The little tidbit that found me recently came from Rachel at Small Notebook. I've been following her blog for a few years, and I remember reading this post when she first put it up over a year ago. In her last post, she linked back to it, and I took the opportunity this morning while everyone was still asleep to sit down and make a Mama Pie of my own, complete with little three- or four-item lists under each pie wedge to detail what each piece needs. I took Rachel's pie as a guideline and made only minor adaptations, and I think it will be useful to revisit it over time and tweak as needed.
The beauty of this visual is that it allows me to see areas where I can replenish and renew, as well as areas where I can improve balance. The "tyranny of the urgent" in a mama's life can be overpowering; everything/everyone seems to compete for our attention and focus, and everything/everyone wants it all at the same time. Keeping this visual in mind, it becomes easier to see which areas we're giving too much importance, too much time and energy...and the areas where we could give more.
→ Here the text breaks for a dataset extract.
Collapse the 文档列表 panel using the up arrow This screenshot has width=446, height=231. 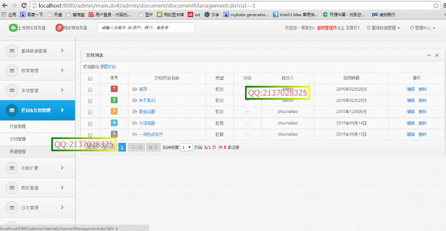coord(429,55)
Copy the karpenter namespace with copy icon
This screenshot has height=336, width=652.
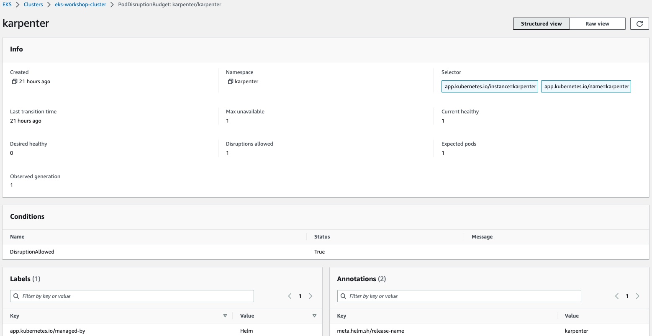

Possibly one of the most critical pieces of wisdom Rachel imparted in her post about priorities was including a "me" wedge. So often, mamas don't give themselves a piece of the pie. I recently read advice on a different blog to make a list of the most important people in your life. Then, check to see where you are on it. Are you on it? I wasn't on mine. It hadn't even occurred to me, not because I don't find myself valuable or important, but because that's what the mama mentality does to so many of us. Our children are important. Our spouses are important. Our parents and extended family are important. Close friends are important. If you participate in charity work, those in need are important too. But. If we don't take care of ourselves, how can we take care of others? In the Christian faith, people are urged to "love others as you love thyself." If we were really to do that, would it be a rather sad state of affairs all around? I thought so. Including "me" in your Mama Pie provides a crucial place to replenish when the other demands wear us down.
If you can find a few minutes, I can recommend making a little Mama Pie of your own. What would it look like? I hope you'll find it helpful!